» **Written request**:
Copy the records below word for word, starting at the line that contains "Task: Share the" and stopping after the line that contains "Screen dimensions: 701x803".

#####

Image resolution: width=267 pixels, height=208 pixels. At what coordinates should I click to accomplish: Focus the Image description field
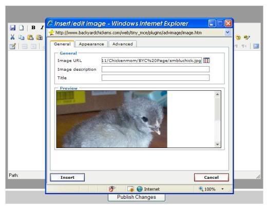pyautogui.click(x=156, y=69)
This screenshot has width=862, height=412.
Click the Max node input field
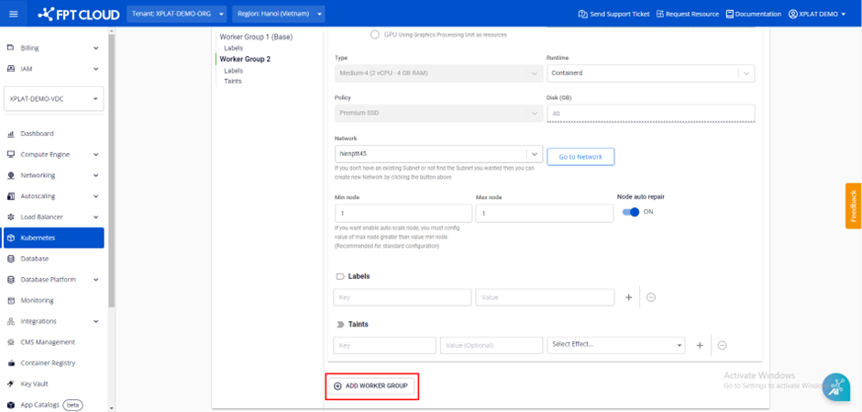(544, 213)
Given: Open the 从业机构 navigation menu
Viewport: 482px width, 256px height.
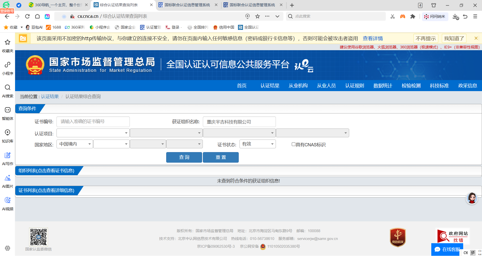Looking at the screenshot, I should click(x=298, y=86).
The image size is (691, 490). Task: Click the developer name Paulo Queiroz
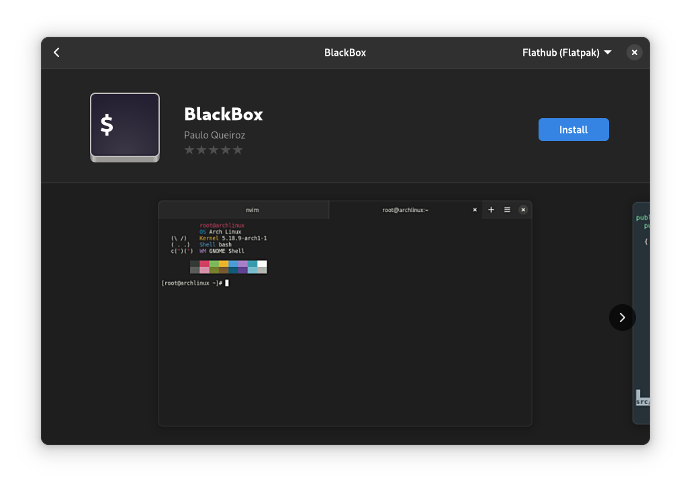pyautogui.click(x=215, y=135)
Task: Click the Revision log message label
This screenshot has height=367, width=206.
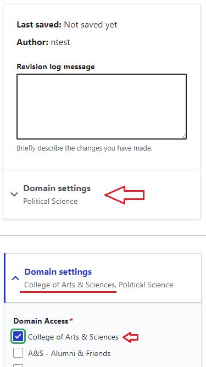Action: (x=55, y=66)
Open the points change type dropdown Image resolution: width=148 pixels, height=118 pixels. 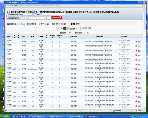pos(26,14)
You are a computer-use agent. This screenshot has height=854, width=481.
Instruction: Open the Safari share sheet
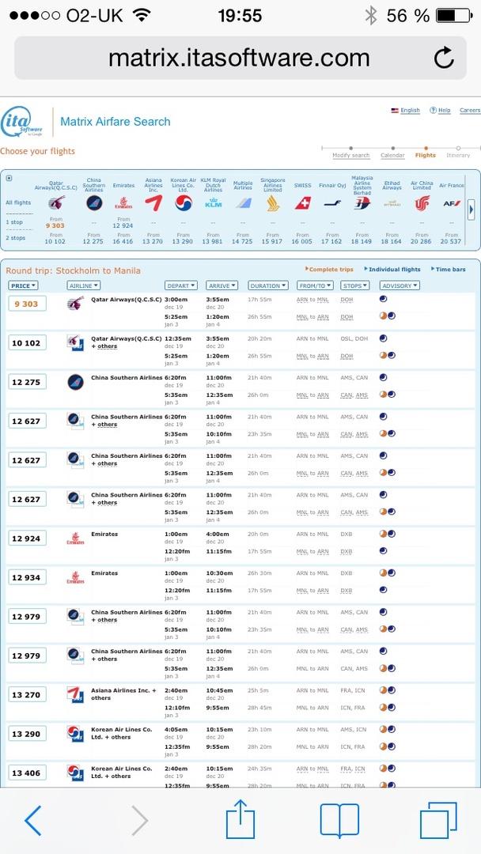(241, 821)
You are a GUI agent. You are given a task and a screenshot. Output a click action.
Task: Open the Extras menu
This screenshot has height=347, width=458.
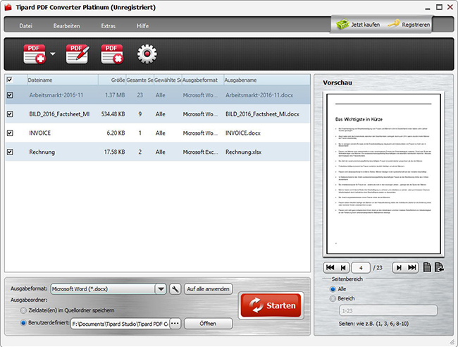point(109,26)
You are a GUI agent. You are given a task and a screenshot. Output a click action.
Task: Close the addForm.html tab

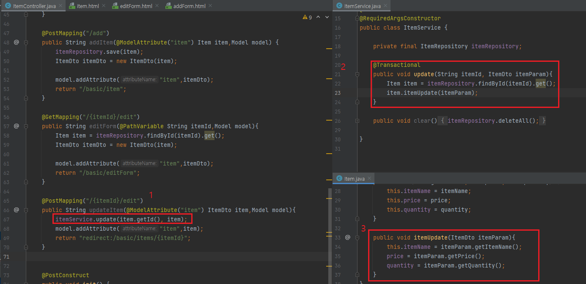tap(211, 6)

#####

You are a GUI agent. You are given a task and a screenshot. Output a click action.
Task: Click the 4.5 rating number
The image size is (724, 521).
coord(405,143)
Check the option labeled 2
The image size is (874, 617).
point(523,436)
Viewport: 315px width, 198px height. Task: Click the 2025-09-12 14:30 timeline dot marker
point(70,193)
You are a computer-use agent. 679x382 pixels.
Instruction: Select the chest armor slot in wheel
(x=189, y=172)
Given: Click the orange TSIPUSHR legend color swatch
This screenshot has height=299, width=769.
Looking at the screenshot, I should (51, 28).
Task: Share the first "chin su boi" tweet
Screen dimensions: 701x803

#####

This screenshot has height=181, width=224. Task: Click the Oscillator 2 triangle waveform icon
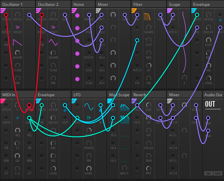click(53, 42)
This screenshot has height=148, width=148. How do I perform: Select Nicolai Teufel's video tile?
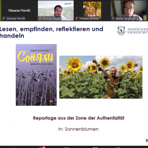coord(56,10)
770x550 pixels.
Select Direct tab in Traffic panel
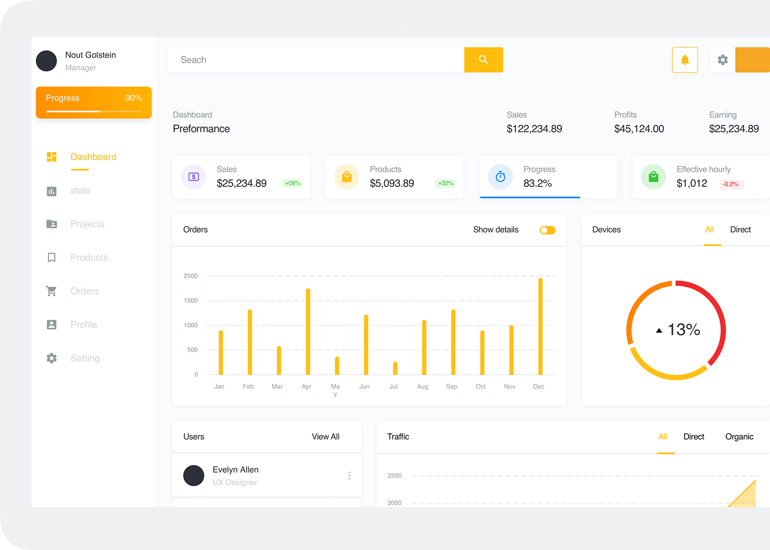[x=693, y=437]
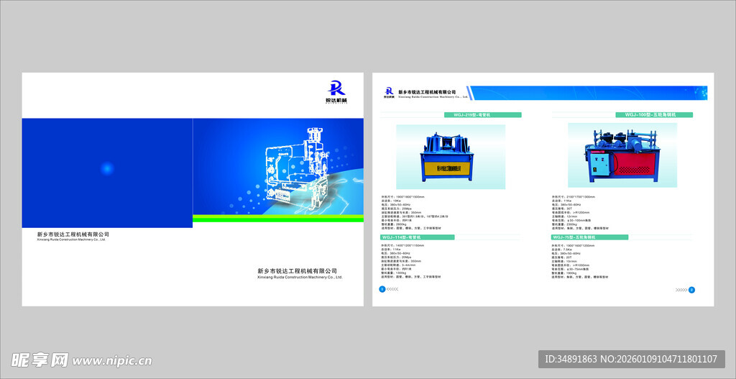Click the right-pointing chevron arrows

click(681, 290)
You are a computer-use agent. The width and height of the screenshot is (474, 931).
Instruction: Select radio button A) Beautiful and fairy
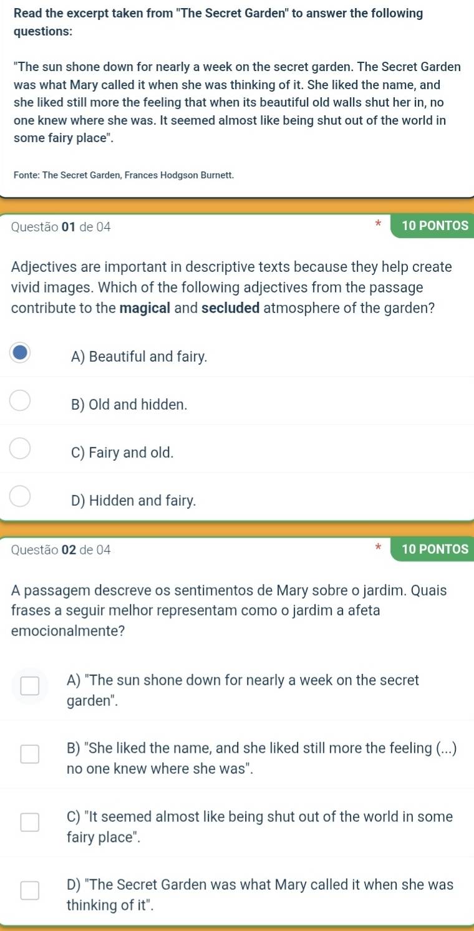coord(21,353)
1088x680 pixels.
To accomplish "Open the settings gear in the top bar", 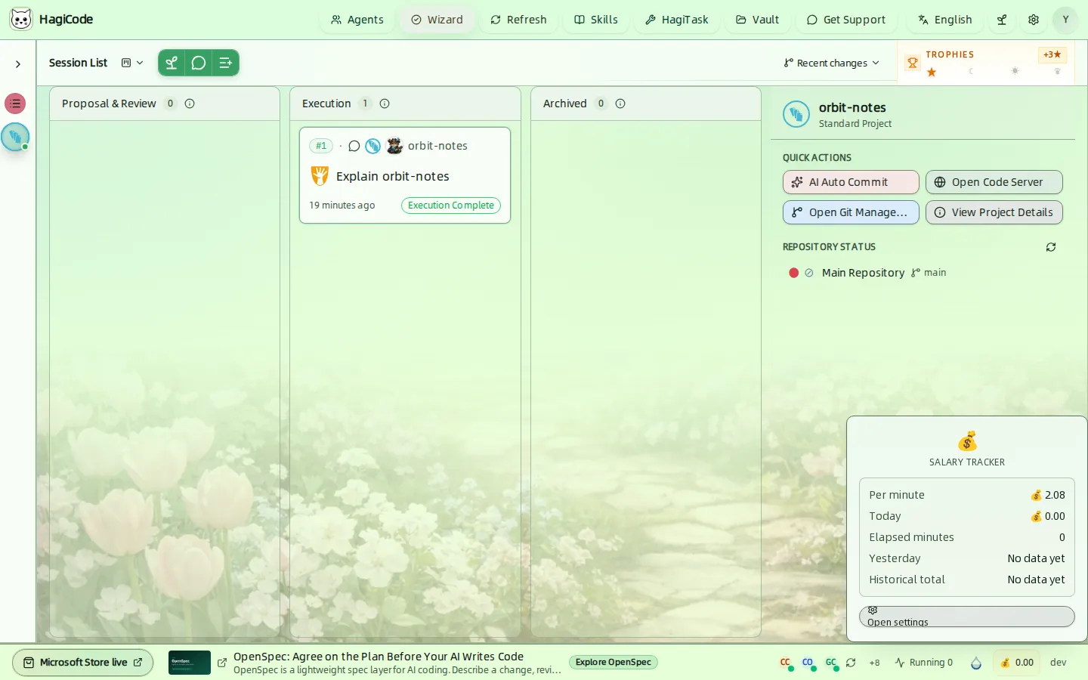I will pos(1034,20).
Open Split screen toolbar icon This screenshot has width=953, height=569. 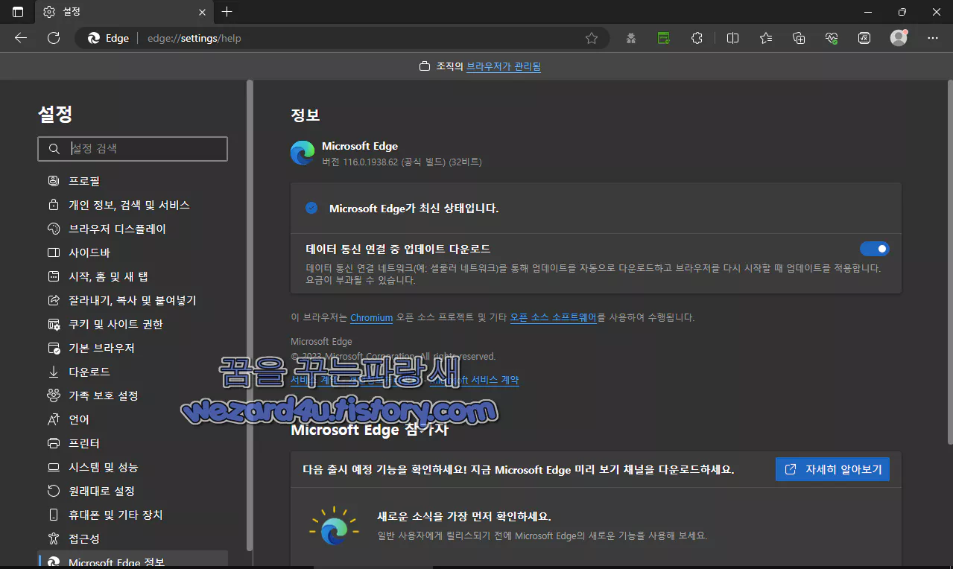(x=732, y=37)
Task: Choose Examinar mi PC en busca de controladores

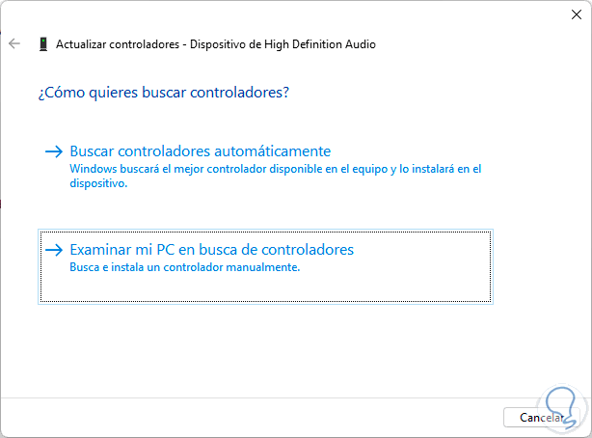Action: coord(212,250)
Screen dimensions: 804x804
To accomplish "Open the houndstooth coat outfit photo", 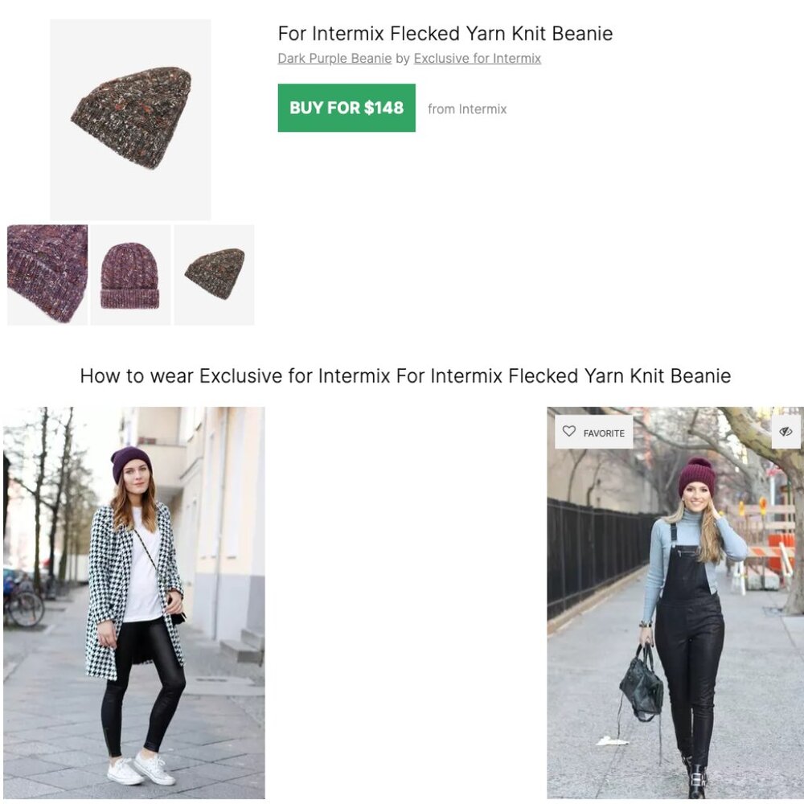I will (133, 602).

#####

» **Response**:
Task: Share the first "chin su boi" tweet
Screen dimensions: 701x803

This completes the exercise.